Dans cette boîte de Pandore, on retrouve une quantité invraisemblable de sociétés écrans, de conseillers intermédiaires, d’hommes de paille, de comptes bancaires secrets… Patrons d’entreprises, monarques, chefs religieux, marchands d’armes, vedettes du show biz, sportifs d’élite, délinquants financiers, tous réunis par un même objectif : payer le moins d’impôts possible et maximiser leurs profits. Du roi Abdallah II de Jordanie à Claudia Schiffer, du Premier ministre tchèque à Elton John, de Dominique Strauss-Kahn à Tony Blair…
Immoral et destructeur
Selon une étude de l’Organisation de coopération et de développement économiques publiée en 2020, on évalue à 10 000 milliards d’euros (!) le montant des actifs offshore qui dorment dans 84 millions de comptes bancaires. De son côté, l’ONG Tax Justice Network a calculé que 470 milliards de dollars échappent chaque année à l’impôt dans le monde. C’est l’équivalent du salaire de 34 millions d’infirmières…
De « nouveaux refuges de l’argent sale », comme l’appelle l’ICIJ, qui sont pourtant identifiés de longue date. Selon Oxfam, cinquante-huit pays peuvent être qualifiés de « paradis fiscaux » (les îles Vierges britanniques, Dubaï, Singapour, Panama, les Seychelles…).

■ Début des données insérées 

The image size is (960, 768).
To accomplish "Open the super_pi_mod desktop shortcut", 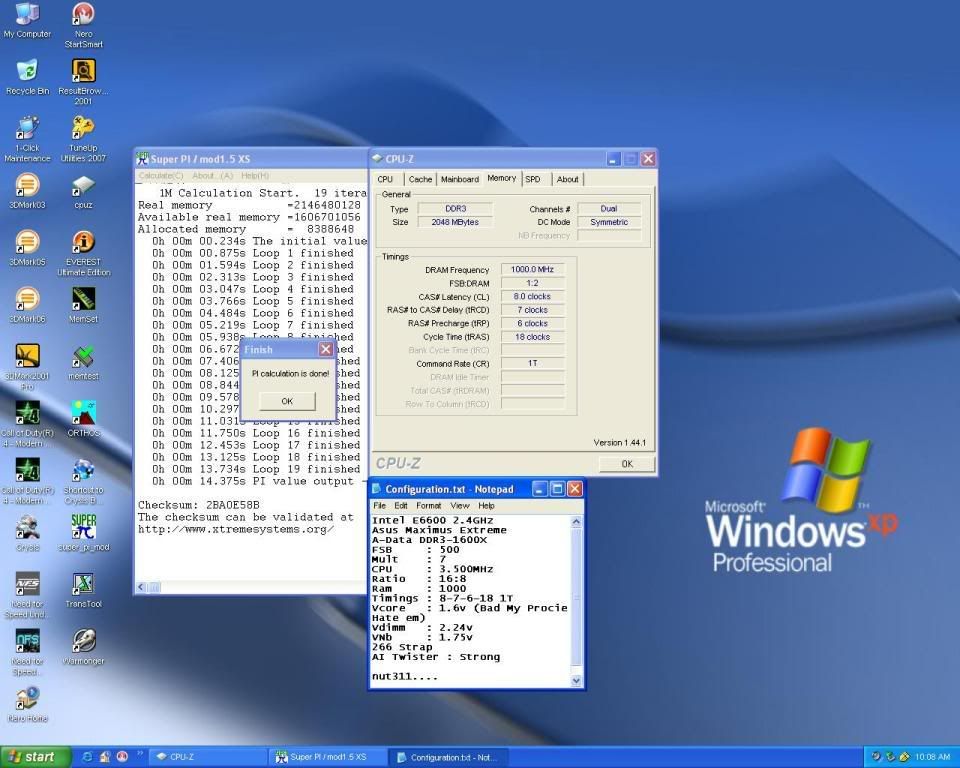I will tap(84, 527).
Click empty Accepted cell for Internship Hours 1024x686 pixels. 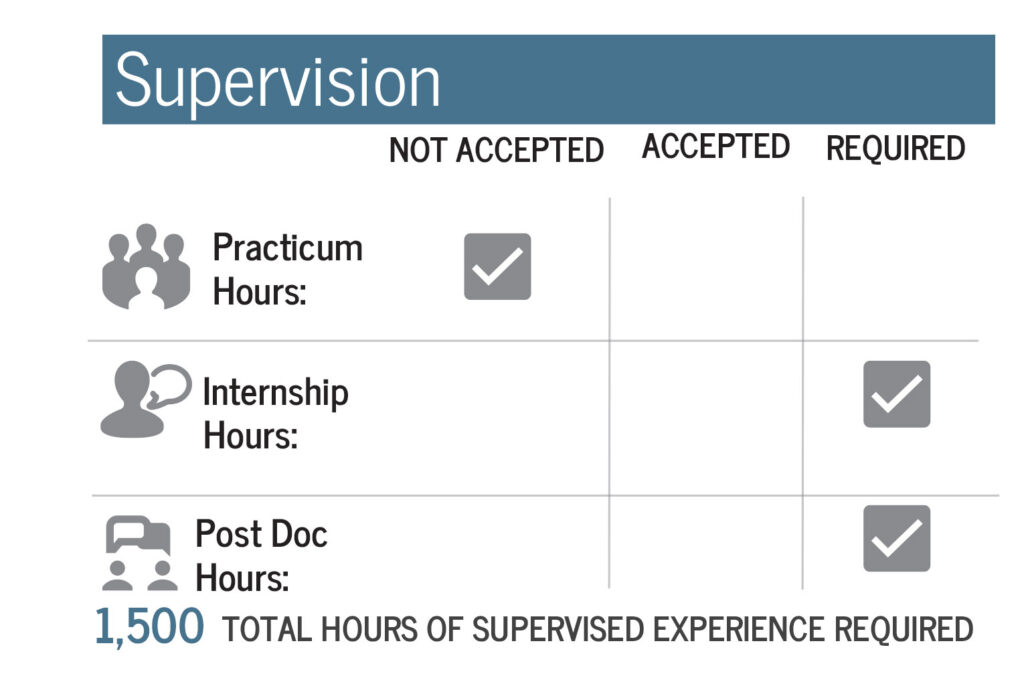coord(706,418)
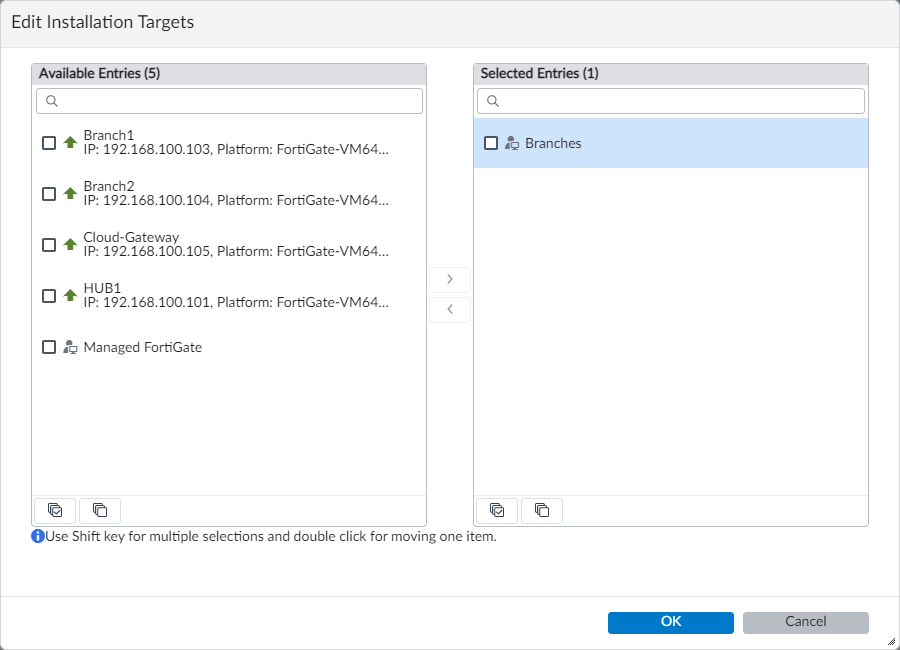Move entries left with the chevron arrow
This screenshot has width=900, height=650.
coord(450,310)
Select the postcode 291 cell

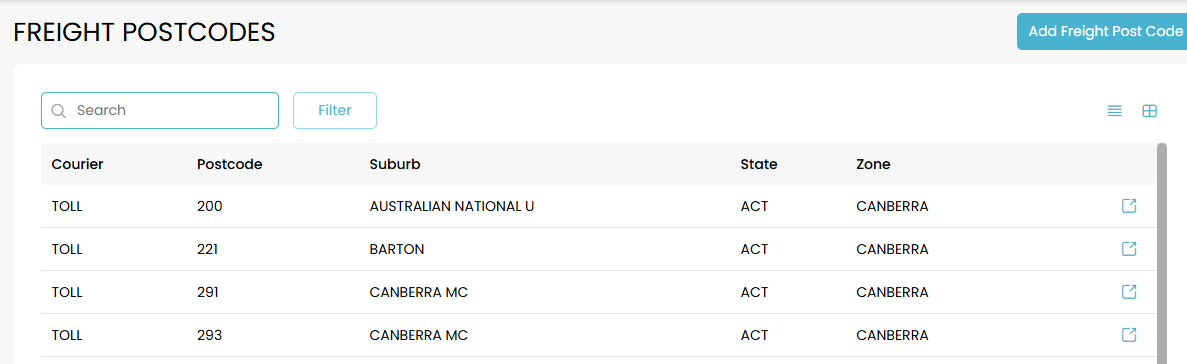tap(207, 291)
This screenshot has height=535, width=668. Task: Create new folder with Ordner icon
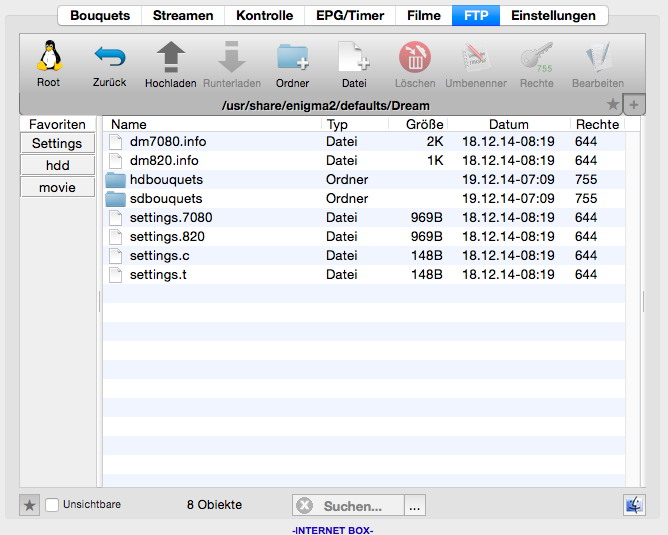pos(292,57)
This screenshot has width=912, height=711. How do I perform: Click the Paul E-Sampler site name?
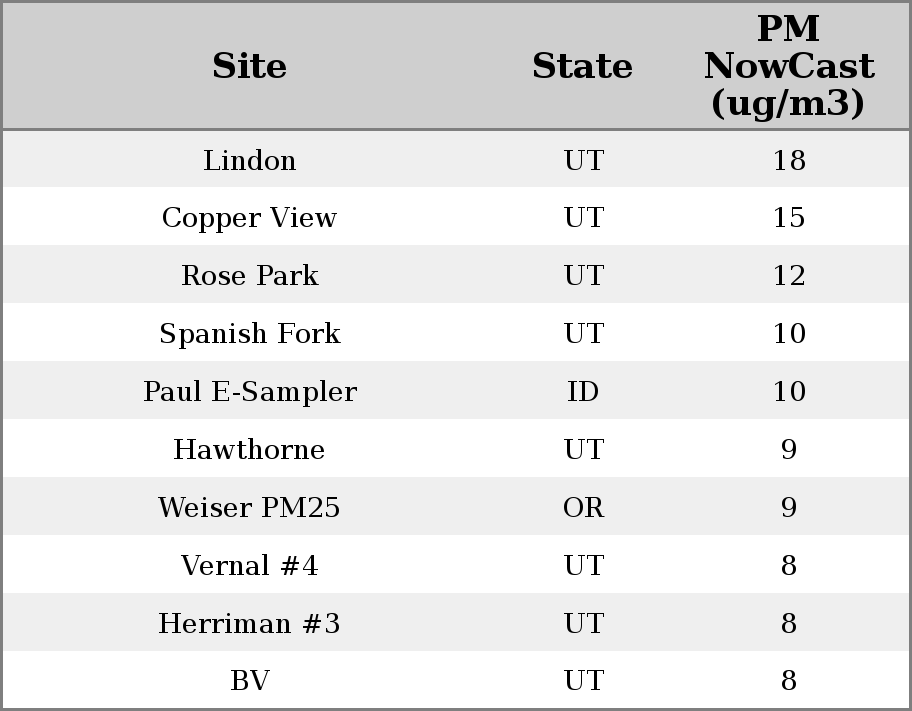249,392
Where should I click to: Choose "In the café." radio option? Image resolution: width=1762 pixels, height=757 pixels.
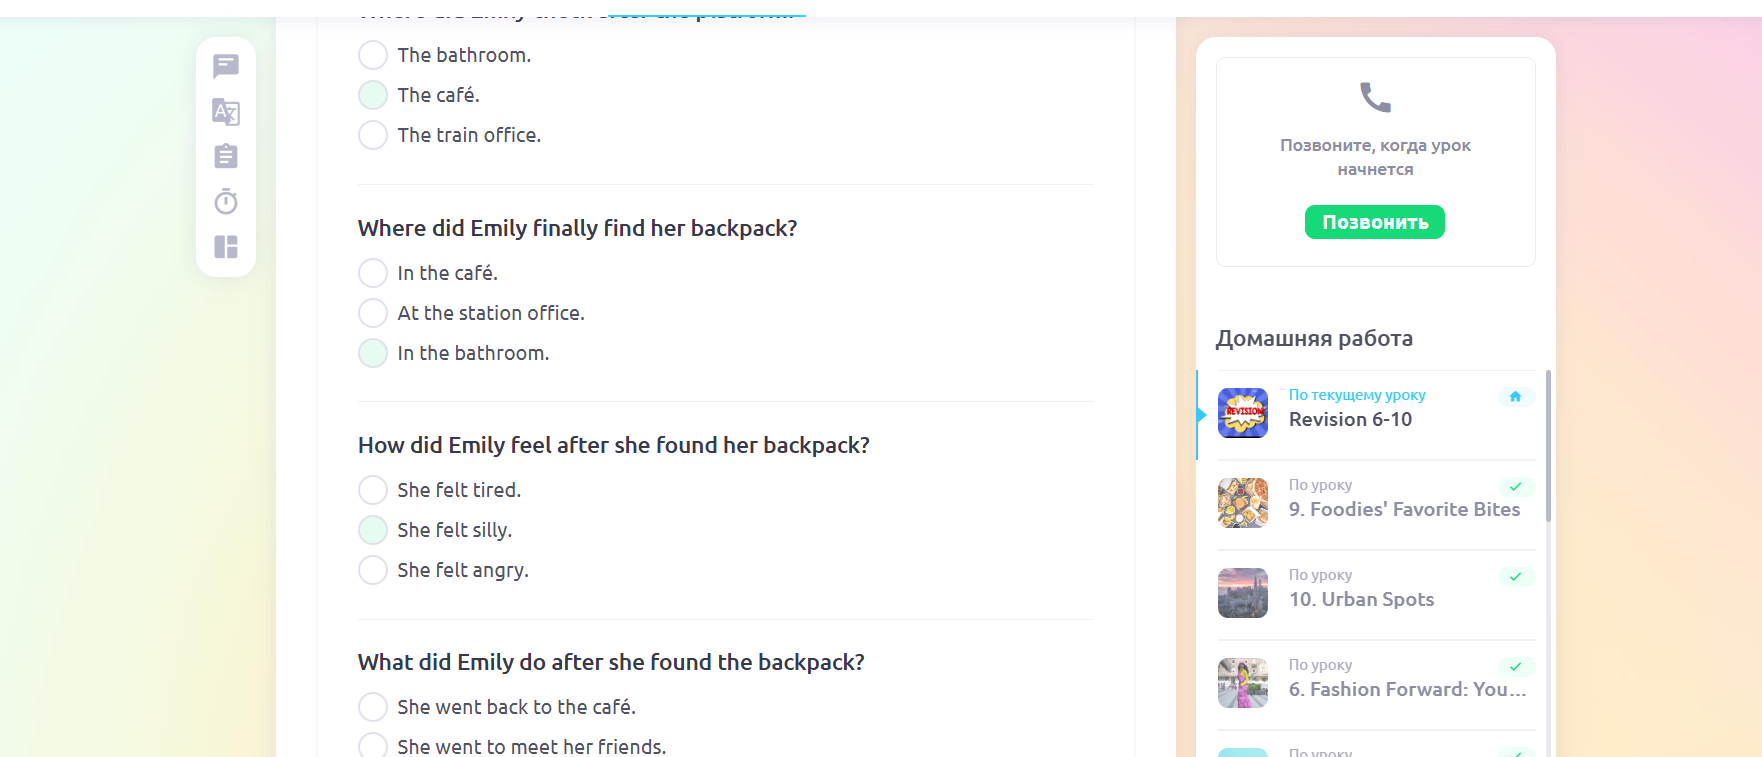(x=373, y=273)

Et parmi eux, il y a aussi des Etats européens comme la Suisse, les Pays-Bas, le Luxembourg et… la Belgique, où l’on accueille à bras ouverts tous ces exilés fiscaux.
Ce système d’une ampleur vertigineuse est non seulement irrecevable sur le plan moral et très souvent contraire aux lois, mais aussi dangereux et destructeur pour la planète. Ce flux d’argent illicite affaiblit les Etats en les privant d’impôts pour financer les services publics de base (hôpitaux, écoles, culture…). Il déstabilise le système monétaire mondial et entretient la corruption, la criminalité, le financement du terrorisme et la traite des êtres humains. Plus grave encore : il creuse le fossé des inégalités et sape les démocraties gangrénées par un monde à deux vitesses. D’un côté des élites inciviques et impunies, de l’autre des colères citoyennes grandissantes…
Comment justifier ces milliers de milliards de dollars non prélevés alors que nous en avons cruellement besoin pour financer la transition écologique et sociale ? Comment ne pas donner raison à tous ceux qui hurlent à l’injustice alors que le prix de l’énergie (et pas seulement) est en train de flamber sur fond de pandémie, le Covid a parfois bon dos ?! Les solutions pour lutter contre ce grand dérèglement fiscal sont connues : établir une liste noire des Etats voyous, taxer plus fortement les grandes fortunes, renforcer la lutte contre la délinquance financière, mettre en place un registre public centralisé identifiant les véritables propriétaires des comptes bancaires, les trusts, les sociétés écrans…
Mais il faut du courage politique et des moyens en suffisance. Or, on en manque cruellement. Avec un trop grand nombre de dirigeants qui sont tantôt dans le déni, tantôt dans la fuite en avant. A la botte des intérêts particuliers et des lobbies, retranchés derrière le sacrosaint « secret des affaires ».
« Contrairement à ce qui est parfois avancé, aucun indicateur fiable ne permet de dire que la situation se soit améliorée au cours des dix dernières années », dénonce l’économiste Thomas Piketty, dans une tribune publiée dans Le Monde. Une taxe mondiale « d’au moins 15 % » appliquée sur les grandes entreprises a bien été avalisée en juillet par cent trente pays dans le cadre de l’OCDE. C’est un pas en avant, mais bien trop faible. Car les dernières révélations nous rappellent que les profondeurs de la boîte de Pandore sont abyssales et que la justice fiscale n’a plus le temps d’attendre.